The horses were rounded up, then placed in a pen to determine if they belonged to anyone. Unclaimed horses were shipped for sale and photographs were taken of the horses for future reference, with information circulated to the UFN community about horse ownership and identification for future reference.
Of the 45 feral horses, nine were re-homed, eight belonged to community members and were returned to them, one had to be euthanized due to an old injury from a broken and dislocated leg and 27 were sent to a horse sale.
One of the challenges was locating hay to feed the horses.
Chief Price said increased amounts of rain during the summer on the plateau hindered the ability of ranchers to maintain their hay supply.
“This is another important reason we need an access road to Vanderhoof in the north for locals to get their hay supply for the winter.
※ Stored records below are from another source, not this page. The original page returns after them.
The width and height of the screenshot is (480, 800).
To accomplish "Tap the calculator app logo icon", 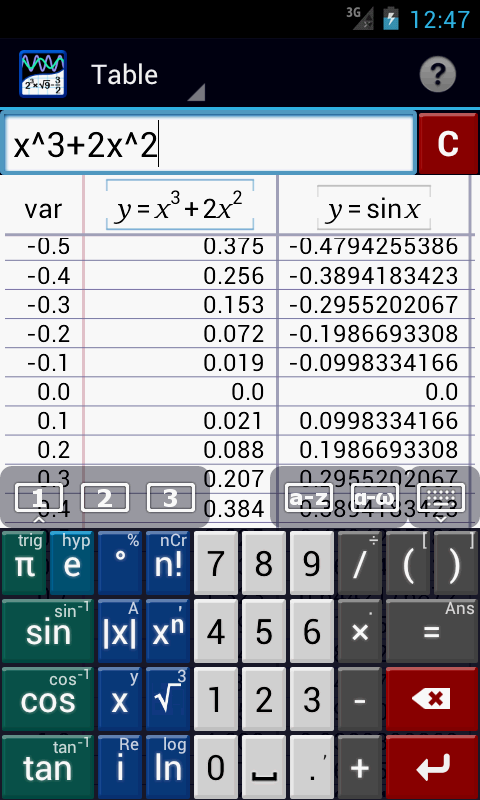I will pyautogui.click(x=43, y=73).
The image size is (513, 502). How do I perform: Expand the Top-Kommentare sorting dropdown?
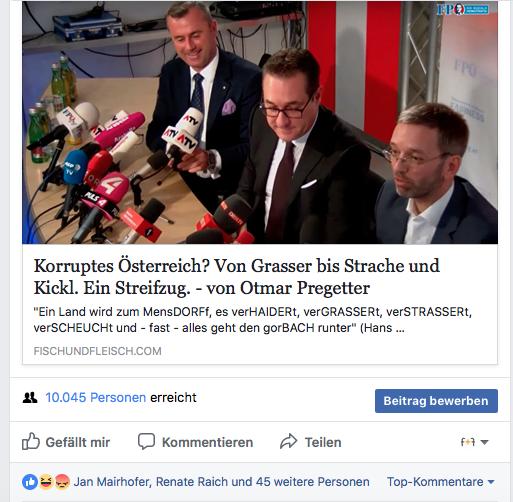pyautogui.click(x=440, y=482)
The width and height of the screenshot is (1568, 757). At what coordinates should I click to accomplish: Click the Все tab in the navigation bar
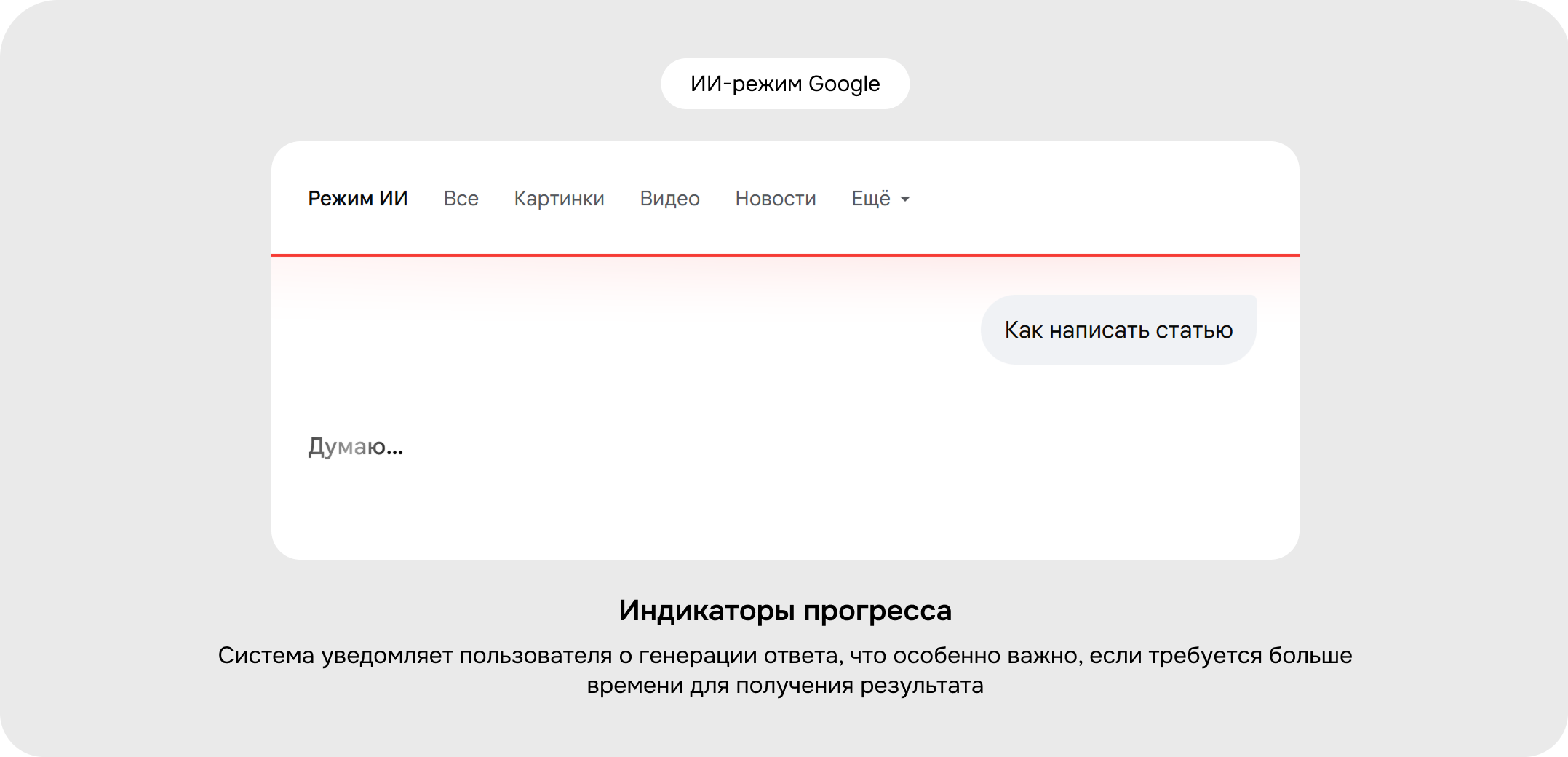point(461,198)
Lately, we have had summers where local ranchers cannot put up their hay.”
Price noted the elders have great respect for the horses.
They utilized them for many purposes such as transportation — sleighs in the winter and wagons in the summer, hunting and trapping, tourism — pack trips and trail riding, ranching — haying, fencing, education for youth about responsibility and of course, sports such as competition in gymkhana and other ranch operation events like roping to tag the calves and round up for shipping in the fall, she said.
“I grew up on a ranch and I know you get very attached to your horses.”
Expressing gratitude to everyone involved in the project, Price thanked Witt, Billie Jean Graham, community co-ordinator, wranglers: Sulin, Howard and Amanda Lulua and Robert Graham, Henry and Aileen Lampert, horse loaders and snow removers, David Dorsey and Clint Fraser, snow removers, Wayne Murray, tractor and trailer for hauling hay, Wade McNolty, stockyards, Beau Mecham, transportation, Roy Graham, hay supply, Dave and Patti Jorgensen, equipment for fencing, Conrad Cofre, resource manager with the Ministry of Forests, Lands, Natural Resource Operations and Rural Development, and Steve James, CEO WCFP, management, and all the boots on the ground who provided a helping hand — Russell Cahoose, David Graham and Chevy Hennigar.
Price said she and council believe a big part of healing in the UFN community includes utilization of horses in healing programs.
“UFN members that are interested in creating youth programs are asked to please come forward and support the UFN youth by sharing their talent in this area,” she added. “We lift our hands to our neighbours, the Xeni Gwet’en, who are also involved in a feral horse program.”